Epik sends hack notice, warns on credit cards!:
https://domainnamewire.com/2021/09/19/epik-sends-hack-notice-warns-on-credit-cards/
= == = = =
See? less than a year ago ALL users of Epik were totally ass raped by clever hackers paid for by Jooo ANTIFA money.
= = = = = =
Kiwifarms.net will continue to be infiltrated by skilled hackers, as world class hackers are not uncommon, just hard to locate and hire.
Epik.com will continue to be infiltrated by skilled hackers, as world class hackers are not uncommon, just hard to locate and hire.
Maybe because I know too many world class hackers, I think they are common.
But this is a dark time for Free Speech social web sites allowing "hate thoughts" and facts on African IQ DNA, and facts on WW2.
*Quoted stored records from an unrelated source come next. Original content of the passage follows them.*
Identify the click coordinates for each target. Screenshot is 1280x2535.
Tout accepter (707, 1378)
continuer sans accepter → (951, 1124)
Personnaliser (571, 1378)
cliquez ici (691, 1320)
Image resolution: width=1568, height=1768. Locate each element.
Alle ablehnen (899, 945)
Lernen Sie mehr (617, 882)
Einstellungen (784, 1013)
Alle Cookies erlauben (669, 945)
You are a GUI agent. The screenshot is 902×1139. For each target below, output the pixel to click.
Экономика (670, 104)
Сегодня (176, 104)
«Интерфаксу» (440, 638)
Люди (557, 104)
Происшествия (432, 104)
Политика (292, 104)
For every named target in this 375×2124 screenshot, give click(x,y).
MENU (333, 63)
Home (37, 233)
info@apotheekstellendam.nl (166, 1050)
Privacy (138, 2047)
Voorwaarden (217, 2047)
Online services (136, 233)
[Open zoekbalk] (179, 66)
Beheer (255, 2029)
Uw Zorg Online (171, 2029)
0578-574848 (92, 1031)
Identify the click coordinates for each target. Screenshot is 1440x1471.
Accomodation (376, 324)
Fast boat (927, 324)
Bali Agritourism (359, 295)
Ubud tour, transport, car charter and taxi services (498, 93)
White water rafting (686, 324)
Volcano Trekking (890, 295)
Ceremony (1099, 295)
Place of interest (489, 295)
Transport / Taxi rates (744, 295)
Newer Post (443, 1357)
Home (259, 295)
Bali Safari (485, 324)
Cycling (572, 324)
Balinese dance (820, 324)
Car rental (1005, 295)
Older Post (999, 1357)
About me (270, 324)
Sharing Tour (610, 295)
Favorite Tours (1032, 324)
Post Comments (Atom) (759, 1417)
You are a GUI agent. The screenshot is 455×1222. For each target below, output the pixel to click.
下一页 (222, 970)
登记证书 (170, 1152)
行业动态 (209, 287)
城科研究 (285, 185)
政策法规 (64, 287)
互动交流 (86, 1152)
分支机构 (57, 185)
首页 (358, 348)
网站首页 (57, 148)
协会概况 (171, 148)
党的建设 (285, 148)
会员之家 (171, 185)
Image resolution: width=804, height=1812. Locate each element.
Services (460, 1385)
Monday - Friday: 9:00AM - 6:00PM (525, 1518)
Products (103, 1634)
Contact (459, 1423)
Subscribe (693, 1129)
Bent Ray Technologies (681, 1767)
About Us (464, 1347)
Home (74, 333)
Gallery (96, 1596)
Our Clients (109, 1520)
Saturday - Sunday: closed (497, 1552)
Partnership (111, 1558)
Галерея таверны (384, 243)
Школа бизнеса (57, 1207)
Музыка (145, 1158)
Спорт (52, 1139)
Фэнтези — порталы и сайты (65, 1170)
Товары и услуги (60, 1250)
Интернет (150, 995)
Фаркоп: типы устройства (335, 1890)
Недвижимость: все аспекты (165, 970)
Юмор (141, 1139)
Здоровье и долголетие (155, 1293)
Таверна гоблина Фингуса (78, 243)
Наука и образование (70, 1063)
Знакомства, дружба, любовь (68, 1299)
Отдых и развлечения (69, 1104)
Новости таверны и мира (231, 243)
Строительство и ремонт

Kiwifarms.net should publish a donation monero wallet more often, and hire real programmers.
= = = = = =
Good Luck, Free Speech.
il_douche wrote (edited )
The site was hacked because Josh added a shitty insecure chat applet to the site which was otherwise totally secure.
It was an XSS exploit that allowed session stealing. This means that the attacker was able to log in as other users and potentially reset passwords. The attacker ATTEMPTED to download a list of username/email/IP/password-hash of all users but it failed with an error instead.
This means that at worst the attacker may have reset some users' passwords. But the site will be restored to an earlier backup before those resets. So the attacker basically accomplished nothing. And everyone just needs to re-log in after the site comes back up.
Despite all the FUD being spread by OP and Josh himself, the attacker did not get full passwords because sites don't typically store full passwords. Sites store hashes based on the passwords. At worst the attacker has hashes, emails, and ip addresses. But probably not even that because as Josh has stated the download failed.